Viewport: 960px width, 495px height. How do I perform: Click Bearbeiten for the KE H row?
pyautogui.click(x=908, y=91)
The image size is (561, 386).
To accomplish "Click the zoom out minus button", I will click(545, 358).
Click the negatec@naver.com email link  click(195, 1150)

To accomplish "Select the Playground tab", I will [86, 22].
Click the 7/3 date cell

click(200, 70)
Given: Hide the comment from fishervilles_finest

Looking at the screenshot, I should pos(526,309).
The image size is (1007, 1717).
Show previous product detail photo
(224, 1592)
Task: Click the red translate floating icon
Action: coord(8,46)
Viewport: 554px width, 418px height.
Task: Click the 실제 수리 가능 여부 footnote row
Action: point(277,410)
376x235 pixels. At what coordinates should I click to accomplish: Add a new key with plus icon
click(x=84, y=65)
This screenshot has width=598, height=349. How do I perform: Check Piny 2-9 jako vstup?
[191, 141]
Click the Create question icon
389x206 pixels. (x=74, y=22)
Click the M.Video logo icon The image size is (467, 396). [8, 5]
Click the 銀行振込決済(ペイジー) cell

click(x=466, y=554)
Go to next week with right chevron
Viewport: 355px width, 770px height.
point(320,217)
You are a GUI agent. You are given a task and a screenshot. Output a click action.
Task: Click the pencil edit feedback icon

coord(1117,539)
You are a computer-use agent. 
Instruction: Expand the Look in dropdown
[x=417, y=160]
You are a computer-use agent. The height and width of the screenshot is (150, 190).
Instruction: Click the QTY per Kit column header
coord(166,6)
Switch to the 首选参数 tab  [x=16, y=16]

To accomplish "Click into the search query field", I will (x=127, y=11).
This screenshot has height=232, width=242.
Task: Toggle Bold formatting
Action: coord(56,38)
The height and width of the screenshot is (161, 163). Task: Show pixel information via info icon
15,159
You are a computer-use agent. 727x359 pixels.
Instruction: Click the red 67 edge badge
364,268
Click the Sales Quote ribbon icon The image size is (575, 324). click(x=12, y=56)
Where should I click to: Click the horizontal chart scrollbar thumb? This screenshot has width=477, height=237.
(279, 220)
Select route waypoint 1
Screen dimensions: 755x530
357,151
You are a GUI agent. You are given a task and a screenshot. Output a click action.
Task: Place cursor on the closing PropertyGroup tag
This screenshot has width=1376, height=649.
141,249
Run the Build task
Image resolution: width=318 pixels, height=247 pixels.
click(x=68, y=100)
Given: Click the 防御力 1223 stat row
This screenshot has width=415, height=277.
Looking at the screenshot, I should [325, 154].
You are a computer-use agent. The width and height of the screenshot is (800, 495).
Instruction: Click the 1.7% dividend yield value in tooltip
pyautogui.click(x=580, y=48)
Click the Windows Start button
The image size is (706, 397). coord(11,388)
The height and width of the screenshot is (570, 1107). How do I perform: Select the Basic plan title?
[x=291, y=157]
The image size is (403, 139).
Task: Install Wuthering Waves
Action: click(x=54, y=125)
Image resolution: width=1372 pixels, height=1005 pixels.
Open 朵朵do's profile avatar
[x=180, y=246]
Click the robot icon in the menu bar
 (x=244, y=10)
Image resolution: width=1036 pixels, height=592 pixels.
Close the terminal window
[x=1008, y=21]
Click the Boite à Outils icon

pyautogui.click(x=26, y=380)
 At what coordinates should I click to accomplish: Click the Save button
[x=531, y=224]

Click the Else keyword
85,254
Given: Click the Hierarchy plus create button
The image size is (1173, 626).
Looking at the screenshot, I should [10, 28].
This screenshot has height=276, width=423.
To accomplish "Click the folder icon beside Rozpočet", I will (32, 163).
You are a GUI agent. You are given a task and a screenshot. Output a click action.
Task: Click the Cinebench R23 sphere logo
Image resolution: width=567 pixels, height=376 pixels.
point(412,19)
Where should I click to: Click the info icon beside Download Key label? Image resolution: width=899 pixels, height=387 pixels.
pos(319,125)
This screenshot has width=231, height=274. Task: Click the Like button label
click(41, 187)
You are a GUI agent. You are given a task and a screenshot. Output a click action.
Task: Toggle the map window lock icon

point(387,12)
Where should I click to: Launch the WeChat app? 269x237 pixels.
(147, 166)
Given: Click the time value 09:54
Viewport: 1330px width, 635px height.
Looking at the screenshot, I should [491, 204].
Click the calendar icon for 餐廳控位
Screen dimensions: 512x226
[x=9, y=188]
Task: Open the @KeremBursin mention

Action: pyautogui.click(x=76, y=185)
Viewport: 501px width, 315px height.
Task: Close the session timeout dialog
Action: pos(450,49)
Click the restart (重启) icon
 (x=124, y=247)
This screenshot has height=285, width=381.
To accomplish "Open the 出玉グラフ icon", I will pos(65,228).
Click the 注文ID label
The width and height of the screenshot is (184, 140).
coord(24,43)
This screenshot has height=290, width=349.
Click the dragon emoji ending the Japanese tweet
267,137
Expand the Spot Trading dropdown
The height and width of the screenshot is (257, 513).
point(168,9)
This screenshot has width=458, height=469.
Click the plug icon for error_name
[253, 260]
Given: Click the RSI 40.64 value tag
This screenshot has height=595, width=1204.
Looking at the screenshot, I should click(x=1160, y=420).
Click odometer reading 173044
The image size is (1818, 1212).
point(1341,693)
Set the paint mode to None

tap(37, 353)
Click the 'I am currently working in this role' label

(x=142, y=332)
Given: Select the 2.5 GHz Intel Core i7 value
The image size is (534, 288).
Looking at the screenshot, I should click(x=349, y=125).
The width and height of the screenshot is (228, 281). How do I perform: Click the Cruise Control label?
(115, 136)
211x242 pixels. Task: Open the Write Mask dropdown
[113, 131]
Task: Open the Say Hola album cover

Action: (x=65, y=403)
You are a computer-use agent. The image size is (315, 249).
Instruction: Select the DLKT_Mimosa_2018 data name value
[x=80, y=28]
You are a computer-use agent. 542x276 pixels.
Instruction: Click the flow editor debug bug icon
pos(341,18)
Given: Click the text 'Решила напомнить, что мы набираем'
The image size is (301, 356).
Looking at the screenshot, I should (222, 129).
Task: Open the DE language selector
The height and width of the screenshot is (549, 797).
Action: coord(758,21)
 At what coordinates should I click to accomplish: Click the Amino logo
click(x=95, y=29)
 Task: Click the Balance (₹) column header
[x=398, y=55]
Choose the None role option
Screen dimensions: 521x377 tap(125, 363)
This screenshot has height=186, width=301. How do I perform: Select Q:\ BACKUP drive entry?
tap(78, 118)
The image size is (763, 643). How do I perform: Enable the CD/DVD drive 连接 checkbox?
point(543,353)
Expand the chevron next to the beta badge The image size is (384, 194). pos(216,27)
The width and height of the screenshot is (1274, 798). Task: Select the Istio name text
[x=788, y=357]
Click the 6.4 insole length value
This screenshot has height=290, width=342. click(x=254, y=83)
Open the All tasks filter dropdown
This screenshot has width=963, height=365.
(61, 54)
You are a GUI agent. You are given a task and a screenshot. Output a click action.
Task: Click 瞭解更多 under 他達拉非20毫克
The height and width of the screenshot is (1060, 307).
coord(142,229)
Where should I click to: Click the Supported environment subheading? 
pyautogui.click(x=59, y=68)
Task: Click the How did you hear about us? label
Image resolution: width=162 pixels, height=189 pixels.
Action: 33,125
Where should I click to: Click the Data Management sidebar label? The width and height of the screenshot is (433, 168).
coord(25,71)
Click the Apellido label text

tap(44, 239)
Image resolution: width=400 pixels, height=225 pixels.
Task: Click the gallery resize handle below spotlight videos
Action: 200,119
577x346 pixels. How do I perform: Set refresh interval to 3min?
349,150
◆ ◆ ◆ ◆
WHAT THE TASK ASKS = Copy the entire listing, keeping each line exactly as it is.

COMPLETED EXERCISE =
Viewport: 960px width, 495px height. How do I perform: Click Bearbeiten for the KE H row?
pyautogui.click(x=908, y=91)
The image size is (561, 386).
To accomplish "Click the zoom out minus button", I will click(545, 358).
Click the negatec@naver.com email link  click(195, 1150)

To accomplish "Select the Playground tab", I will [86, 22].
Click the 7/3 date cell

click(200, 70)
Given: Hide the comment from fishervilles_finest

Looking at the screenshot, I should pos(526,309).
The image size is (1007, 1717).
Show previous product detail photo
(224, 1592)
Task: Click the red translate floating icon
Action: coord(8,46)
Viewport: 554px width, 418px height.
Task: Click the 실제 수리 가능 여부 footnote row
Action: point(277,410)
376x235 pixels. At what coordinates should I click to accomplish: Add a new key with plus icon
click(x=84, y=65)
This screenshot has width=598, height=349. How do I perform: Check Piny 2-9 jako vstup?
[191, 141]
Click the Create question icon
389x206 pixels. (x=74, y=22)
Click the M.Video logo icon The image size is (467, 396). [8, 5]
Click the 銀行振込決済(ペイジー) cell

click(x=466, y=554)
Go to next week with right chevron
Viewport: 355px width, 770px height.
point(320,217)
You are a GUI agent. You are given a task and a screenshot. Output a click action.
Task: Click the pencil edit feedback icon

coord(1117,539)
You are a computer-use agent. 
Instruction: Expand the Look in dropdown
[x=417, y=160]
You are a computer-use agent. The height and width of the screenshot is (150, 190).
Instruction: Click the QTY per Kit column header
coord(166,6)
Switch to the 首选参数 tab  [x=16, y=16]

To accomplish "Click into the search query field", I will (x=127, y=11).
This screenshot has height=232, width=242.
Task: Toggle Bold formatting
Action: coord(56,38)
The height and width of the screenshot is (161, 163). Task: Show pixel information via info icon
15,159
You are a computer-use agent. 727x359 pixels.
Instruction: Click the red 67 edge badge
364,268
Click the Sales Quote ribbon icon The image size is (575, 324). click(x=12, y=56)
Where should I click to: Click the horizontal chart scrollbar thumb? This screenshot has width=477, height=237.
(279, 220)
Select route waypoint 1
Screen dimensions: 755x530
357,151
You are a GUI agent. You are given a task and a screenshot. Output a click action.
Task: Place cursor on the closing PropertyGroup tag
This screenshot has width=1376, height=649.
141,249
Run the Build task
Image resolution: width=318 pixels, height=247 pixels.
click(x=68, y=100)
Given: Click the 防御力 1223 stat row
This screenshot has width=415, height=277.
Looking at the screenshot, I should [325, 154].
You are a computer-use agent. The width and height of the screenshot is (800, 495).
Instruction: Click the 1.7% dividend yield value in tooltip
pyautogui.click(x=580, y=48)
Click the Windows Start button
The image size is (706, 397). coord(11,388)
The height and width of the screenshot is (570, 1107). How do I perform: Select the Basic plan title?
[x=291, y=157]
The image size is (403, 139).
Task: Install Wuthering Waves
Action: click(x=54, y=125)
Image resolution: width=1372 pixels, height=1005 pixels.
Open 朵朵do's profile avatar
[x=180, y=246]
Click the robot icon in the menu bar
 (x=244, y=10)
Image resolution: width=1036 pixels, height=592 pixels.
Close the terminal window
[x=1008, y=21]
Click the Boite à Outils icon

pyautogui.click(x=26, y=380)
 At what coordinates should I click to accomplish: Click the Save button
[x=531, y=224]

Click the Else keyword
85,254
Given: Click the Hierarchy plus create button
The image size is (1173, 626).
Looking at the screenshot, I should [10, 28].
This screenshot has height=276, width=423.
To accomplish "Click the folder icon beside Rozpočet", I will (32, 163).
You are a GUI agent. You are given a task and a screenshot. Output a click action.
Task: Click the Cinebench R23 sphere logo
Image resolution: width=567 pixels, height=376 pixels.
point(412,19)
Where should I click to: Click the info icon beside Download Key label? Image resolution: width=899 pixels, height=387 pixels.
pos(319,125)
This screenshot has width=231, height=274. Task: Click the Like button label
click(41, 187)
You are a GUI agent. You are given a task and a screenshot. Output a click action.
Task: Toggle the map window lock icon

point(387,12)
Where should I click to: Launch the WeChat app? 269x237 pixels.
(147, 166)
Given: Click the time value 09:54
Viewport: 1330px width, 635px height.
Looking at the screenshot, I should [491, 204].
Click the calendar icon for 餐廳控位
Screen dimensions: 512x226
[x=9, y=188]
Task: Open the @KeremBursin mention

Action: pyautogui.click(x=76, y=185)
Viewport: 501px width, 315px height.
Task: Close the session timeout dialog
Action: pos(450,49)
Click the restart (重启) icon
 (x=124, y=247)
This screenshot has height=285, width=381.
To accomplish "Open the 出玉グラフ icon", I will pos(65,228).
Click the 注文ID label
The width and height of the screenshot is (184, 140).
coord(24,43)
This screenshot has height=290, width=349.
Click the dragon emoji ending the Japanese tweet
267,137
Expand the Spot Trading dropdown
The height and width of the screenshot is (257, 513).
point(168,9)
This screenshot has width=458, height=469.
Click the plug icon for error_name
[253, 260]
Given: Click the RSI 40.64 value tag
This screenshot has height=595, width=1204.
Looking at the screenshot, I should click(x=1160, y=420).
Click odometer reading 173044
The image size is (1818, 1212).
point(1341,693)
Set the paint mode to None

tap(37, 353)
Click the 'I am currently working in this role' label

(x=142, y=332)
Given: Select the 2.5 GHz Intel Core i7 value
The image size is (534, 288).
Looking at the screenshot, I should click(x=349, y=125).
The width and height of the screenshot is (228, 281). How do I perform: Click the Cruise Control label?
(115, 136)
211x242 pixels. Task: Open the Write Mask dropdown
[113, 131]
Task: Open the Say Hola album cover

Action: (x=65, y=403)
You are a computer-use agent. The image size is (315, 249).
Instruction: Select the DLKT_Mimosa_2018 data name value
[x=80, y=28]
You are a computer-use agent. 542x276 pixels.
Instruction: Click the flow editor debug bug icon
pos(341,18)
Given: Click the text 'Решила напомнить, что мы набираем'
The image size is (301, 356).
Looking at the screenshot, I should (222, 129).
Task: Open the DE language selector
The height and width of the screenshot is (549, 797).
Action: coord(758,21)
 At what coordinates should I click to accomplish: Click the Amino logo
click(x=95, y=29)
 Task: Click the Balance (₹) column header
[x=398, y=55]
Choose the None role option
Screen dimensions: 521x377 tap(125, 363)
This screenshot has height=186, width=301. How do I perform: Select Q:\ BACKUP drive entry?
tap(78, 118)
The image size is (763, 643). How do I perform: Enable the CD/DVD drive 连接 checkbox?
point(543,353)
Expand the chevron next to the beta badge The image size is (384, 194). pos(216,27)
The width and height of the screenshot is (1274, 798). Task: Select the Istio name text
[x=788, y=357]
Click the 6.4 insole length value
This screenshot has height=290, width=342. click(x=254, y=83)
Open the All tasks filter dropdown
This screenshot has width=963, height=365.
(61, 54)
You are a GUI agent. You are given a task and a screenshot. Output a click action.
Task: Click 瞭解更多 under 他達拉非20毫克
The height and width of the screenshot is (1060, 307).
coord(142,229)
Where should I click to: Click the Supported environment subheading? 
pyautogui.click(x=59, y=68)
Task: Click the How did you hear about us? label
Image resolution: width=162 pixels, height=189 pixels.
Action: 33,125
Where should I click to: Click the Data Management sidebar label? The width and height of the screenshot is (433, 168).
coord(25,71)
Click the Apellido label text

tap(44, 239)
Image resolution: width=400 pixels, height=225 pixels.
Task: Click the gallery resize handle below spotlight videos
Action: 200,119
577x346 pixels. How do I perform: Set refresh interval to 3min?
349,150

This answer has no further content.